**TASK DETAILS**
All of the records must be repeated exactly as they read.
-------- DATA --------
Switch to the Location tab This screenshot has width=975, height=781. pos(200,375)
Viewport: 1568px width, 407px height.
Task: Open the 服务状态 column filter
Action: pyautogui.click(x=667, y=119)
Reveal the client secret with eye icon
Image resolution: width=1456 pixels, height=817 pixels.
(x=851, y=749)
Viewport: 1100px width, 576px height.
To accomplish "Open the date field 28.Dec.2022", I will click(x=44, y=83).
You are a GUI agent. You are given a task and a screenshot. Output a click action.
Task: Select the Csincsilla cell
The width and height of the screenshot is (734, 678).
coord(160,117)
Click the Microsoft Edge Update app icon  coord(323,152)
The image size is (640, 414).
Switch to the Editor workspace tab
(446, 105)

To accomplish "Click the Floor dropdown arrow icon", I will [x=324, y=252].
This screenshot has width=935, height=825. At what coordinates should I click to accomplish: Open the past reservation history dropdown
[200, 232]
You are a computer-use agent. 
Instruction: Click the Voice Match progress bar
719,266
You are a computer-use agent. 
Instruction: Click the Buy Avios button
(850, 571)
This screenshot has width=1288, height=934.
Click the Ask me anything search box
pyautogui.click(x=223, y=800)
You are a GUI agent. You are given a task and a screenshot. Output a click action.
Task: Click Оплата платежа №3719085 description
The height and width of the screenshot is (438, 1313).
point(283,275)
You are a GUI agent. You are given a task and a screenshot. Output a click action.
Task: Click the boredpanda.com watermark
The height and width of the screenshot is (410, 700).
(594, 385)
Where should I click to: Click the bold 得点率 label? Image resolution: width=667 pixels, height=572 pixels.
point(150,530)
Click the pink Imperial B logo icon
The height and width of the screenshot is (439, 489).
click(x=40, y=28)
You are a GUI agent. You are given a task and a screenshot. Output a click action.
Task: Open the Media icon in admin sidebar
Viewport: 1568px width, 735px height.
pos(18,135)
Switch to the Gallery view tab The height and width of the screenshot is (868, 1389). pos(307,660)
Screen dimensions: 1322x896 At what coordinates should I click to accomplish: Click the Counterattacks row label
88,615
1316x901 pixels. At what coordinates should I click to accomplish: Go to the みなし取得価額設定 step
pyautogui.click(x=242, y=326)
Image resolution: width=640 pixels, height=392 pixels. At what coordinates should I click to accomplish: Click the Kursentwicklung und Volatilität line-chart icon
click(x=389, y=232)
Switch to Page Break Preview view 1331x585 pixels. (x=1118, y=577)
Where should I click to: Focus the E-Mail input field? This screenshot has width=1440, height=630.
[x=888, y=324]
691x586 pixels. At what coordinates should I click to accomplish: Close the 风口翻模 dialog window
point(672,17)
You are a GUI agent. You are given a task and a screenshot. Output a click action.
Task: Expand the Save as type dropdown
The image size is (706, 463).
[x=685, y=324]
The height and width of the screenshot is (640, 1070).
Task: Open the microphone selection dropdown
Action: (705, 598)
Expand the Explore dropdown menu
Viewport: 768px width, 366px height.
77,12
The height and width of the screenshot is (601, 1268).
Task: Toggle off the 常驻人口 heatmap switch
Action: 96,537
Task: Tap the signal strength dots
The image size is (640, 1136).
--------
**SOLUTION FOR THIS TASK**
Switch to the Location tab This screenshot has width=975, height=781. pos(200,375)
Viewport: 1568px width, 407px height.
Task: Open the 服务状态 column filter
Action: pyautogui.click(x=667, y=119)
Reveal the client secret with eye icon
Image resolution: width=1456 pixels, height=817 pixels.
(x=851, y=749)
Viewport: 1100px width, 576px height.
To accomplish "Open the date field 28.Dec.2022", I will click(x=44, y=83).
You are a GUI agent. You are given a task and a screenshot. Output a click action.
Task: Select the Csincsilla cell
The width and height of the screenshot is (734, 678).
coord(160,117)
Click the Microsoft Edge Update app icon  coord(323,152)
The image size is (640, 414).
Switch to the Editor workspace tab
(446, 105)

To accomplish "Click the Floor dropdown arrow icon", I will [x=324, y=252].
This screenshot has width=935, height=825. At what coordinates should I click to accomplish: Open the past reservation history dropdown
[200, 232]
You are a computer-use agent. 
Instruction: Click the Voice Match progress bar
719,266
You are a computer-use agent. 
Instruction: Click the Buy Avios button
(850, 571)
This screenshot has width=1288, height=934.
Click the Ask me anything search box
pyautogui.click(x=223, y=800)
You are a GUI agent. You are given a task and a screenshot. Output a click action.
Task: Click Оплата платежа №3719085 description
The height and width of the screenshot is (438, 1313).
point(283,275)
You are a GUI agent. You are given a task and a screenshot. Output a click action.
Task: Click the boredpanda.com watermark
The height and width of the screenshot is (410, 700).
(594, 385)
Where should I click to: Click the bold 得点率 label? Image resolution: width=667 pixels, height=572 pixels.
point(150,530)
Click the pink Imperial B logo icon
The height and width of the screenshot is (439, 489).
click(x=40, y=28)
You are a GUI agent. You are given a task and a screenshot. Output a click action.
Task: Open the Media icon in admin sidebar
Viewport: 1568px width, 735px height.
pos(18,135)
Switch to the Gallery view tab The height and width of the screenshot is (868, 1389). pos(307,660)
Screen dimensions: 1322x896 At what coordinates should I click to accomplish: Click the Counterattacks row label
88,615
1316x901 pixels. At what coordinates should I click to accomplish: Go to the みなし取得価額設定 step
pyautogui.click(x=242, y=326)
Image resolution: width=640 pixels, height=392 pixels. At what coordinates should I click to accomplish: Click the Kursentwicklung und Volatilität line-chart icon
click(x=389, y=232)
Switch to Page Break Preview view 1331x585 pixels. (x=1118, y=577)
Where should I click to: Focus the E-Mail input field? This screenshot has width=1440, height=630.
[x=888, y=324]
691x586 pixels. At what coordinates should I click to accomplish: Close the 风口翻模 dialog window
point(672,17)
You are a GUI agent. You are given a task and a screenshot. Output a click action.
Task: Expand the Save as type dropdown
The image size is (706, 463).
[x=685, y=324]
The height and width of the screenshot is (640, 1070).
Task: Open the microphone selection dropdown
Action: (705, 598)
Expand the Explore dropdown menu
Viewport: 768px width, 366px height.
77,12
The height and width of the screenshot is (601, 1268).
Task: Toggle off the 常驻人口 heatmap switch
Action: 96,537
Task: Tap the signal strength dots
The image size is (640, 1136).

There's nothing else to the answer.